### TASK INPUTS
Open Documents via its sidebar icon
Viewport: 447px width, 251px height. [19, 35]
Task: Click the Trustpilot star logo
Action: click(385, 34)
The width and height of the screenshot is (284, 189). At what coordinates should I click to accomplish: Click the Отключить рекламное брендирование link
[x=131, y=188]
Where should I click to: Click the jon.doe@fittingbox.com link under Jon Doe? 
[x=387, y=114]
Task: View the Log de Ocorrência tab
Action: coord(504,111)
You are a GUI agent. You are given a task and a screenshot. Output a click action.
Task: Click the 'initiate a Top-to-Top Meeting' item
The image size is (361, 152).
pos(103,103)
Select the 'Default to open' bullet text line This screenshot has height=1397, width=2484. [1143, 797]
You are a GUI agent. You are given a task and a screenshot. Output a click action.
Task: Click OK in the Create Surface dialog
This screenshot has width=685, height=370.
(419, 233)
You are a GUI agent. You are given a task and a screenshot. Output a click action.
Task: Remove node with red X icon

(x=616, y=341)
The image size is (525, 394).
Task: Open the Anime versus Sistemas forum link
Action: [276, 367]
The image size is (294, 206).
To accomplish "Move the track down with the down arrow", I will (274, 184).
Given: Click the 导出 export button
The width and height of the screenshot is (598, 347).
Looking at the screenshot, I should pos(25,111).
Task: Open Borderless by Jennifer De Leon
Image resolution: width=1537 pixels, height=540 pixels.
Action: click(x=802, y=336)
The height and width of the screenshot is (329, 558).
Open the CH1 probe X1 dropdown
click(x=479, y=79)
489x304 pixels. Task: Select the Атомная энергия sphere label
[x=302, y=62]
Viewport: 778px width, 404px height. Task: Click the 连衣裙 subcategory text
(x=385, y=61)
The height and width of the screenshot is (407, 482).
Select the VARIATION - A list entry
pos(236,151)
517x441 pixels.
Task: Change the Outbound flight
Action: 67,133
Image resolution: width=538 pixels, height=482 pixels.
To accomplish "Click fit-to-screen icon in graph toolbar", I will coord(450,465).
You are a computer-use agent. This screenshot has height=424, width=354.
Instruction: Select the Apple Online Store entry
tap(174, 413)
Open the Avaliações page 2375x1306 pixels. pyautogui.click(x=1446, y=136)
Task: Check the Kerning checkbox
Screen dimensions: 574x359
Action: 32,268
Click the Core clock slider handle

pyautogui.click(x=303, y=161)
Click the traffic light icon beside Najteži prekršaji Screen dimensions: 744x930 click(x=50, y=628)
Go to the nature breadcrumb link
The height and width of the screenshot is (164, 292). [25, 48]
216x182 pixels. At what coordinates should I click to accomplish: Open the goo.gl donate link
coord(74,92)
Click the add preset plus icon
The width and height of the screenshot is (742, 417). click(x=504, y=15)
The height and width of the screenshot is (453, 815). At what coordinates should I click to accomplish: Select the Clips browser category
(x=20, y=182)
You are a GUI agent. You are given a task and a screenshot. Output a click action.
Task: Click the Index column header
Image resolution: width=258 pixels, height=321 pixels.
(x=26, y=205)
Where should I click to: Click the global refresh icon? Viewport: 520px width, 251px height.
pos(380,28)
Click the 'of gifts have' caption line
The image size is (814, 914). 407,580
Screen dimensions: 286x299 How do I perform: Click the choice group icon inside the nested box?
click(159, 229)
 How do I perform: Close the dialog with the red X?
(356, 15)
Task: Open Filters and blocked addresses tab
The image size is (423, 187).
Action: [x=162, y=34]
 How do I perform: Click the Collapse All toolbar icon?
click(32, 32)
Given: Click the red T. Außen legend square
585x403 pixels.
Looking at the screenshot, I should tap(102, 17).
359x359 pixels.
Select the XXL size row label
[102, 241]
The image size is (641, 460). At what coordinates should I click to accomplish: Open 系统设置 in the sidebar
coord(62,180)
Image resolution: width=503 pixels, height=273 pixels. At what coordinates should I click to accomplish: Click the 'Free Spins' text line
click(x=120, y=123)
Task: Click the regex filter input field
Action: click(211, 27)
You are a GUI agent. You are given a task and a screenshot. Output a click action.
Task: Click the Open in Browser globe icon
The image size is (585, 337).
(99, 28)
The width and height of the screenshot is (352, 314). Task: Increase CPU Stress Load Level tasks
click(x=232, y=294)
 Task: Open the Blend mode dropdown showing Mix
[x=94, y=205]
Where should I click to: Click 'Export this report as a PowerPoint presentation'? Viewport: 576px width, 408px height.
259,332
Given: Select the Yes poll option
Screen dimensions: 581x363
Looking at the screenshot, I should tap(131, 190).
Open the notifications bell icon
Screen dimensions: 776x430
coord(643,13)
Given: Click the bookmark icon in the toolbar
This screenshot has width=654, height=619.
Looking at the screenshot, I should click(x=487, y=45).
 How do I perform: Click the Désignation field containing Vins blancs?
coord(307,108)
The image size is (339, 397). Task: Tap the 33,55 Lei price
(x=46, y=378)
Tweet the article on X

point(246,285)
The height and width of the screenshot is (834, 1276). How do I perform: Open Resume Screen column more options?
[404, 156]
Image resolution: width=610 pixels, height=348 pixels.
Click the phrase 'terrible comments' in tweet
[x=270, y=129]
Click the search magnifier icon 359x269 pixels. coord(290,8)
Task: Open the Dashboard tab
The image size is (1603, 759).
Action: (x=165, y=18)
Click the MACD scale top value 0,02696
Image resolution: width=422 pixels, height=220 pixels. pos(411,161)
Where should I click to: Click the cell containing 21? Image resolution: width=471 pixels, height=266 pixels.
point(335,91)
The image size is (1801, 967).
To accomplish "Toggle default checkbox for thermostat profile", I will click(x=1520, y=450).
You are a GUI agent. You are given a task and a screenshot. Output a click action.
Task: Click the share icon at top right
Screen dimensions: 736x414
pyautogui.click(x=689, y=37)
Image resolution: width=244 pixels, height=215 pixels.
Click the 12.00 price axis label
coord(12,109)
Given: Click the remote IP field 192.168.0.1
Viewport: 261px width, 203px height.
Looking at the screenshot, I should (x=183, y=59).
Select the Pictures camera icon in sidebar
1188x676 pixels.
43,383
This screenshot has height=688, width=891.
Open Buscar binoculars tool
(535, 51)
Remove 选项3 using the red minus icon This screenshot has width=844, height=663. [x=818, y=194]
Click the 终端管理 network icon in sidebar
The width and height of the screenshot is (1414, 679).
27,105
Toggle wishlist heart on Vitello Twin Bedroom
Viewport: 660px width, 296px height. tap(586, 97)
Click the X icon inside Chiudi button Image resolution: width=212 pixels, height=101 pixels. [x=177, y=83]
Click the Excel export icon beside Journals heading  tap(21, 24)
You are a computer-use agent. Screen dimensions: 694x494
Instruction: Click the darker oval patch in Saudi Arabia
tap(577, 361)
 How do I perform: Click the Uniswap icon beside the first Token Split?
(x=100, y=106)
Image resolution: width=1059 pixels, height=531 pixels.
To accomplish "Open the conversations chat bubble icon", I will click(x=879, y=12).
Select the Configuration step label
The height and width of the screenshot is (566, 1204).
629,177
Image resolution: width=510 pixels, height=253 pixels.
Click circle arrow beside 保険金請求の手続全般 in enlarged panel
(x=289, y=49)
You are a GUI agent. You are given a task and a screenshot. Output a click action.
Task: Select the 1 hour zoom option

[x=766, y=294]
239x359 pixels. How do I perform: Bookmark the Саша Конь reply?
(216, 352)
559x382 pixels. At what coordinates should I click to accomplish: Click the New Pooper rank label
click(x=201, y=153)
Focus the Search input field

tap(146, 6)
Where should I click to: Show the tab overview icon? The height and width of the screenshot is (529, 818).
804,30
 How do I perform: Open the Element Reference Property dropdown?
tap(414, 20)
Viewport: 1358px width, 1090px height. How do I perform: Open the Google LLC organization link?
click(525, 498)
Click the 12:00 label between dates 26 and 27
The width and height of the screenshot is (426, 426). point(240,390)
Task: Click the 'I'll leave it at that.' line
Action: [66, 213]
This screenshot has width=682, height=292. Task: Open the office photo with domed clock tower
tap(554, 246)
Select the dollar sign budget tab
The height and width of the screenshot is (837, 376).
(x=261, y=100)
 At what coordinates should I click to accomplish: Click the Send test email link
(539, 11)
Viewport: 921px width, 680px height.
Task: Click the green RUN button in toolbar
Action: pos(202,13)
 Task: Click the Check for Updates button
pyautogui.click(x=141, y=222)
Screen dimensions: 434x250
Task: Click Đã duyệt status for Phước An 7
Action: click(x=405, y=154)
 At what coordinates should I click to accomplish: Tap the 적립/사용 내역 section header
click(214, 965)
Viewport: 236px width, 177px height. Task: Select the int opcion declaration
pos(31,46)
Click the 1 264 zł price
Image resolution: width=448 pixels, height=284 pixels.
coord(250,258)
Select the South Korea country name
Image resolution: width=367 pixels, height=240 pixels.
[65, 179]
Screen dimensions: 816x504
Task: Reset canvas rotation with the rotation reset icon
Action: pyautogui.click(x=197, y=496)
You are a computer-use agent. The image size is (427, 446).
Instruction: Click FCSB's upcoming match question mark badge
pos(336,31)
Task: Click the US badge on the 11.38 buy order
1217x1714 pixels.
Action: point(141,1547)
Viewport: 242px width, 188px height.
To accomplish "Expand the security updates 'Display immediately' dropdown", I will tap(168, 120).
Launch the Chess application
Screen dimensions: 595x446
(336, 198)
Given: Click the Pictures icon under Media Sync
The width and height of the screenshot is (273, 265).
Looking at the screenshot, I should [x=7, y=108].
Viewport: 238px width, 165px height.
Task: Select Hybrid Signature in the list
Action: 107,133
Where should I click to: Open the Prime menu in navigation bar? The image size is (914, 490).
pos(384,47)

### ASSIGNED TASK
In the records above, find every line with the word "checkbox" and copy it.

### YOUR RESPONSE
Task: Check the Kerning checkbox
To accomplish "Toggle default checkbox for thermostat profile", I will click(x=1520, y=450).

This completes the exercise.